5En bref, aucun historien ou chercheur en sciences sociales ne doit se sentir repoussé par la description qu’Elias fait de lui-même en tant que sociologue, dans la mesure où sa vision intellectuelle dépassait largement la discipline appelée sociologie, telle qu’elle est à présent institutionnalisée au sein des départements des universités.
6Cependant, il n’est pas surprenant qu’en France, Norbert Elias ait eu une importance toute particulière pour les spécialistes de l’histoire moderne, puisque ce pays fut l’objet principal de ses premiers ouvrages : La Société de cour [5] et Über den Prozess der Zivilisation [6]. De plus, de façon inhabituelle pour un sociologue, il travaillait sur une période (les 16e, 17e et 18e siècles), signe de respect pour les historiens.
7Ainsi, comme le note Roger Chartier dans ce numéro, même parmi les historiens spécialistes de l’époque moderne, la réception de l’œuvre d’Elias en France a eu ses spécificités. En Angleterre comme en France, le fait que les deux tomes de ce qui a toujours été un travail unique, Über den Prozess der Zivilisation, soient publiés sous deux titres différents, La Civilisation des mœurs en 1973 et La Dynamique de l’Occident en 1975, fut un désastre. Entre-temps, en 1974, parut La Société de cour. Il n’est dès lors pas étonnant que les lecteurs aient eu du mal à reconstituer le puzzle ! En outre, la traduction de Pierre Kamnitzer laisse largement à désirer. En particulier, il a trop négligé l’attention et la subtilité avec lesquelles Elias évite les « polarités statiques », en utilisant des comparatifs – « un équilibre des pouvoirs relativement inégale », « un fond de connaissances incroyablement testables et valides (reality-congruent) », etc. Pierre Kamnitzer a également souvent commis l’erreur du « réduction de processus » (Zustandsreduktion), contre lequel se dresse Elias dans Qu’est-ce que la sociologie ? [7]
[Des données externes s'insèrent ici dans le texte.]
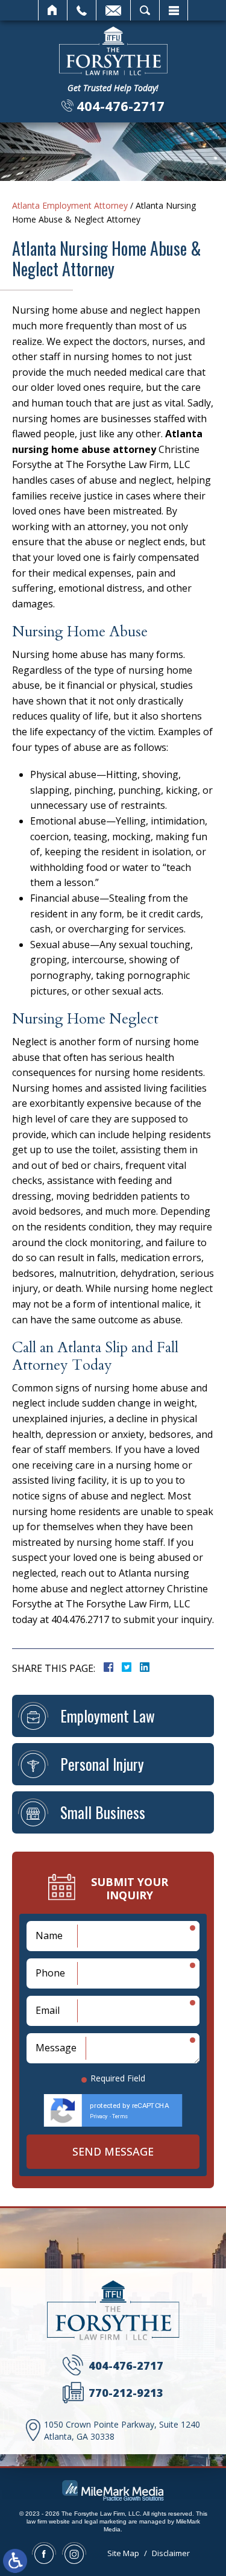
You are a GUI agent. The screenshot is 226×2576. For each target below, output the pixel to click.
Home (53, 10)
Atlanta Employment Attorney (70, 205)
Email (113, 10)
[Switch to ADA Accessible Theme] (15, 2561)
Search (145, 10)
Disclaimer (171, 2553)
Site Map (123, 2553)
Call (81, 10)
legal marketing (105, 2521)
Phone (50, 1972)
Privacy (99, 2116)
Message (56, 2047)
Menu (173, 10)
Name (49, 1935)
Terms (120, 2116)
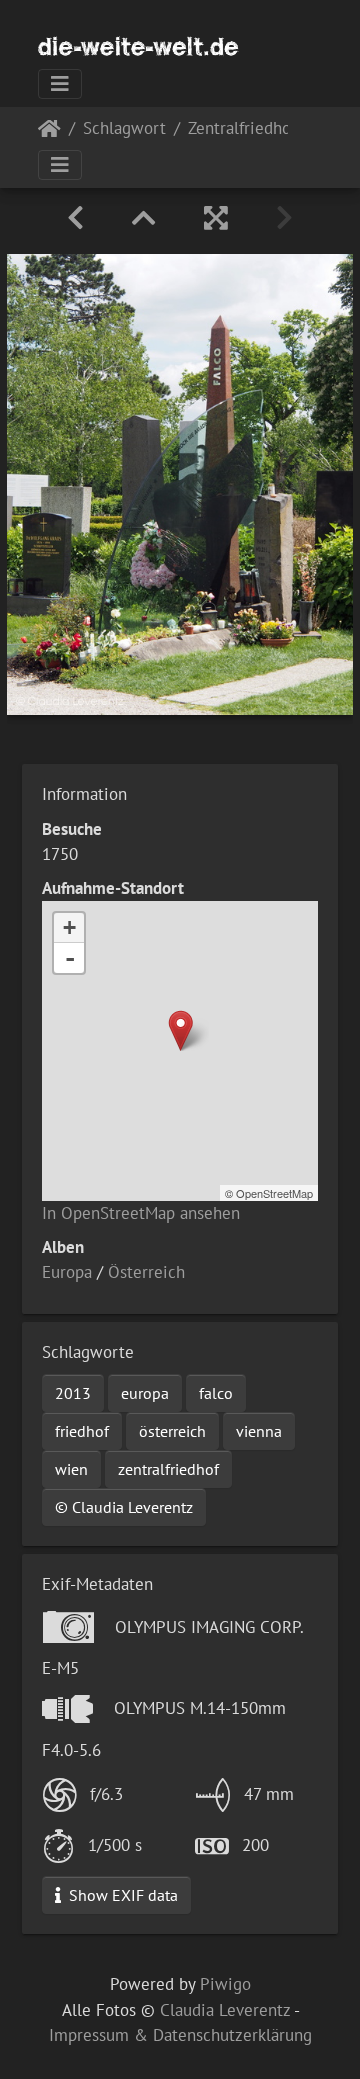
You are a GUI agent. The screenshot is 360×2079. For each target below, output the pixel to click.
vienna (259, 1431)
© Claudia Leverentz (124, 1507)
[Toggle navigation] (60, 84)
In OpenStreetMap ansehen (141, 1213)
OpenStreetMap (274, 1193)
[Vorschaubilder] (144, 218)
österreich (172, 1431)
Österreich (146, 1272)
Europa (67, 1272)
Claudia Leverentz (225, 2010)
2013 (73, 1393)
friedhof (82, 1431)
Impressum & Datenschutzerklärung (180, 2035)
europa (145, 1393)
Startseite (49, 132)
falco (216, 1393)
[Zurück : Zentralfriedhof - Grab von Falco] (75, 218)
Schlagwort (124, 129)
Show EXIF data (121, 1895)
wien (71, 1469)
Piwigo (225, 1984)
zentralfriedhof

8Par ailleurs, il est pour partie erroné de distinguer un premier tome « descriptif » et un second « explicatif ». Il y a beaucoup d’explications tout au long des deux volumes de Über den Prozess der Zivilisation. L’élément qui a donné l’impression au lecteur français que l’« explication » venait à la fin est le suivant : la deuxième partie de La Dynamique de l’Occident (la quatrième partie de Über den Prozess der Zivilisation) est titrée « Esquisse d’une théorie de la civilisation », mais il s’agit d’un sous-titre de « Zusammenfassung », qui signifie « prendre tout ensemble », faire une synthèse de tous les éléments principaux des deux tomes. Ceci est selon moi l’un des exemples de raisonnement sociologique les plus maîtrisés et les plus brillants qui aient été écrits au 20e siècle.
9En fait, l’un des traits les plus singuliers et parfois ennuyeux de l’écriture de Norbert Elias est qu’il procède presque comme les vagues se succédant sur la plage : telle preuve et telle explication sont présentées, mais la vague suivante apporte davantage de preuves et d’explications. Ce n’est pas linéaire comme le voudraient les conventions académiques. En outre, Elias a toujours essayé d’écrire dans un langage qui soit aussi simple et transparent que possible. Cela pourrait s’appeler, suivant Ludwig Wittgenstein, « une sociologie du langage ordinaire » (ordinary language sociology). De ce point de vue, la position de Norbert Elias contraste avec celle de son respecté confrère Pierre Bourdieu : celui-ci disait qu’il devait écrire d’une manière très complexe et souvent opaque, parce que la société, objet de la sociologie, était elle-même complexe. Norbert Elias, au contraire, soutenait que la société apparaissait excessivement complexe uniquement parce que les chercheurs en sciences sociales utilisaient des concepts statiques et inappropriés. S’ils utilisaient à la place une conceptualisation pleinement processuelle, le monde apparaîtrait soudain beaucoup plus clair et plus facilement compréhensible. Toutes les vieilles histoires de l’œuf et de la poule, telles que « individu et société », « agency et structures », disparaissent. Essayez, vous verrez !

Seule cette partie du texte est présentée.